**EXERCISE BRIEF:** Write out every entry exactly; the pictures do not belong in the copy.

*** ENTRIES SHOWN Section Begins ***

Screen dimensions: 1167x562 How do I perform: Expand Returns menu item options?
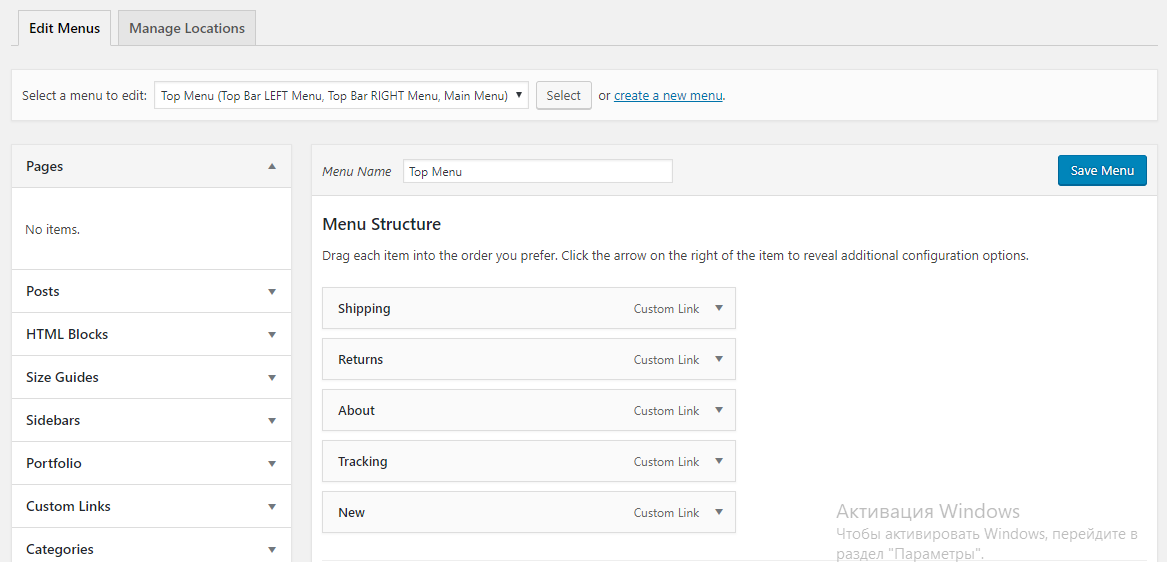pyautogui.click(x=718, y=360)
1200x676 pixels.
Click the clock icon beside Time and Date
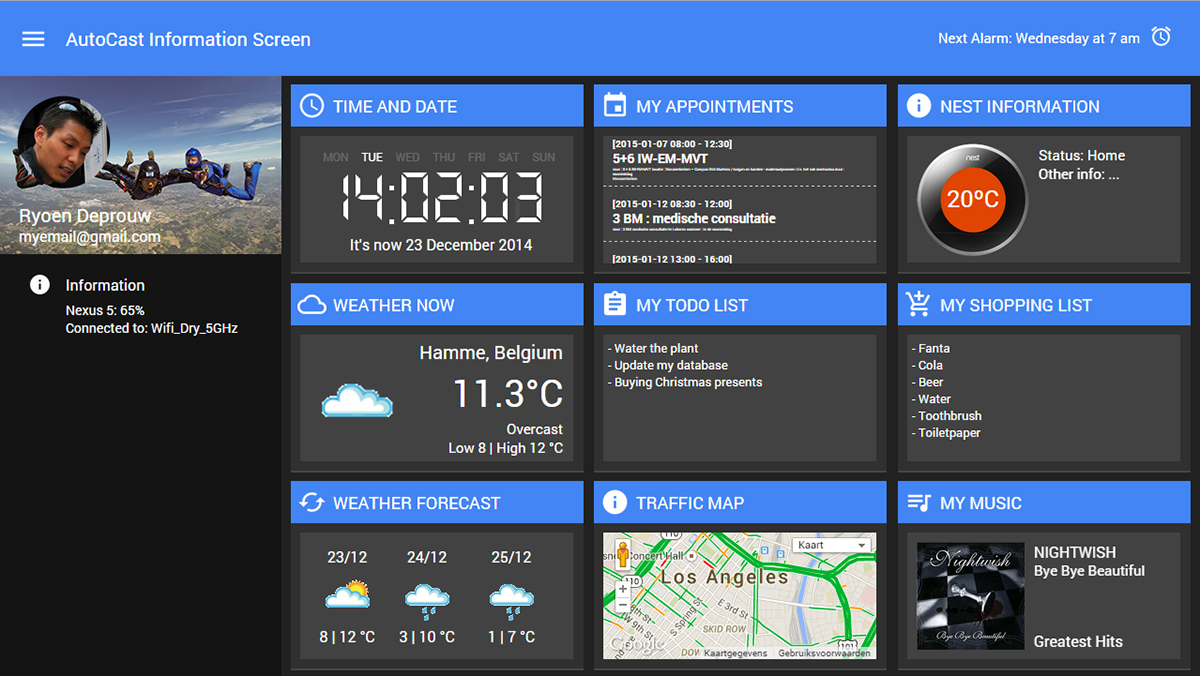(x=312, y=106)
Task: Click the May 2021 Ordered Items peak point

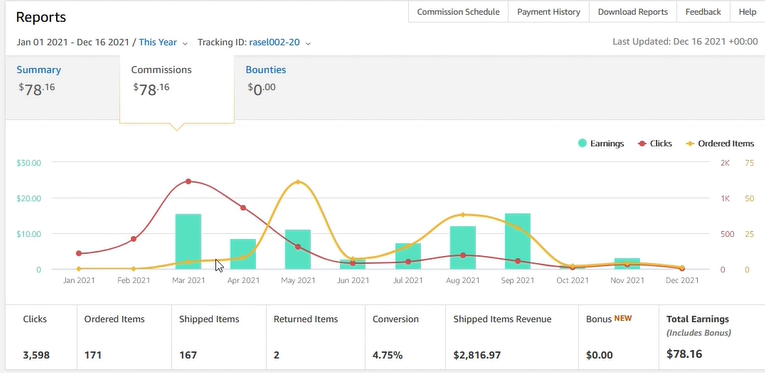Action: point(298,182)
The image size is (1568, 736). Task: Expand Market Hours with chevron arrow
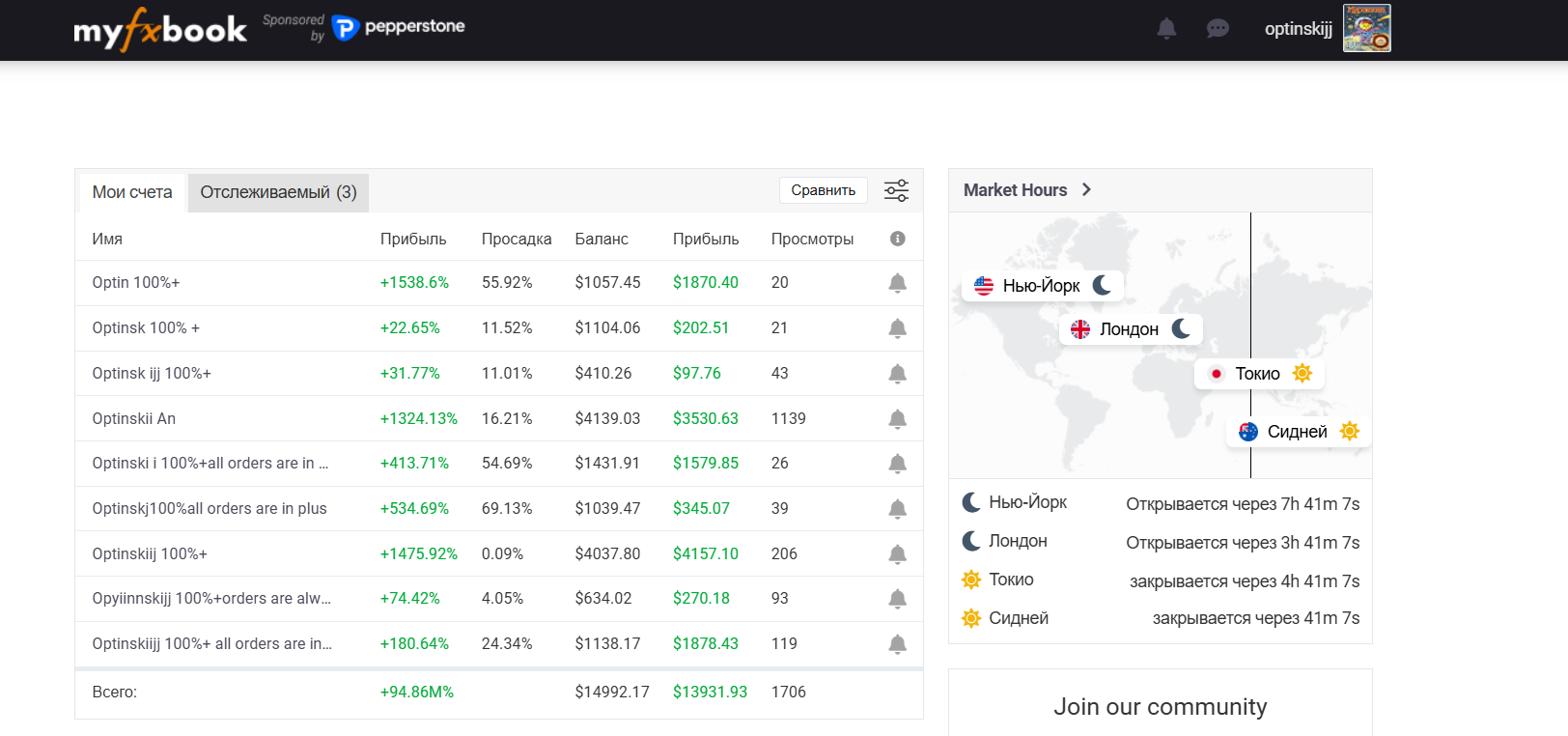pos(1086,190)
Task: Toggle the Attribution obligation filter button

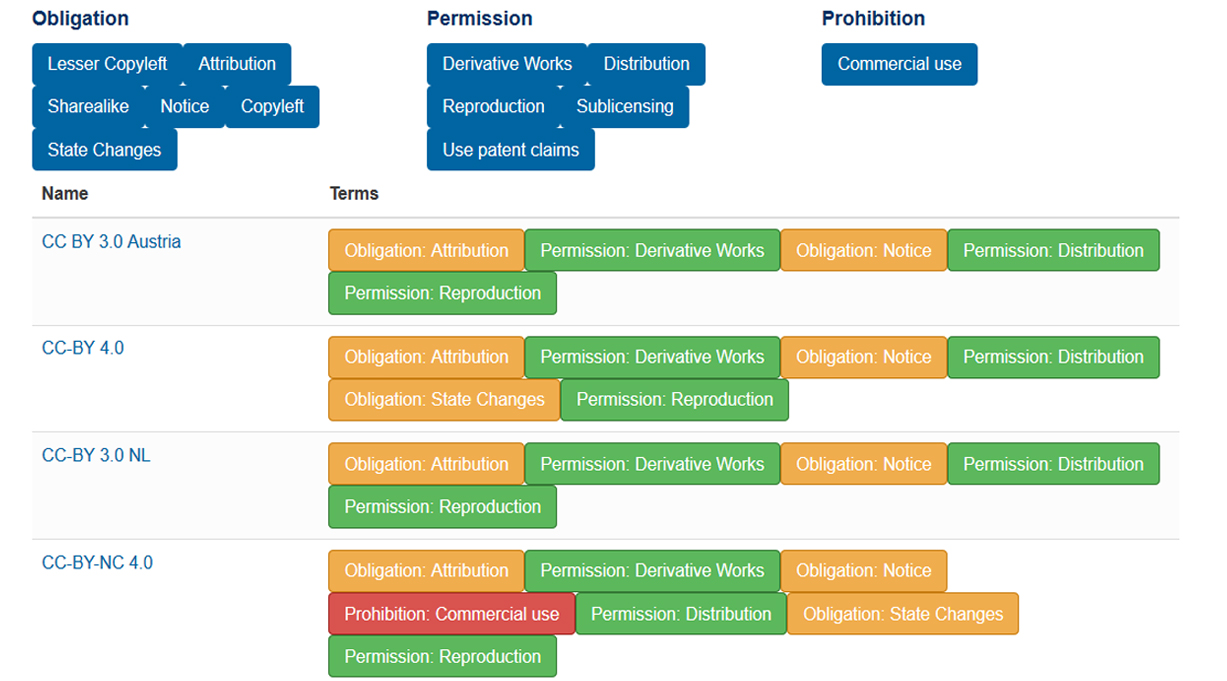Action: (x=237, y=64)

*** ENTRIES SHOWN Section Ends ***

**RESULT:**
Screen dimensions: 1167x562 How do I perform: Expand Returns menu item options?
pyautogui.click(x=718, y=360)
1200x676 pixels.
Click the clock icon beside Time and Date
(x=312, y=106)
Task: Click the May 2021 Ordered Items peak point

Action: point(298,182)
The image size is (1568, 736). Task: Expand Market Hours with chevron arrow
pos(1086,190)
Task: Toggle the Attribution obligation filter button

Action: (x=237, y=64)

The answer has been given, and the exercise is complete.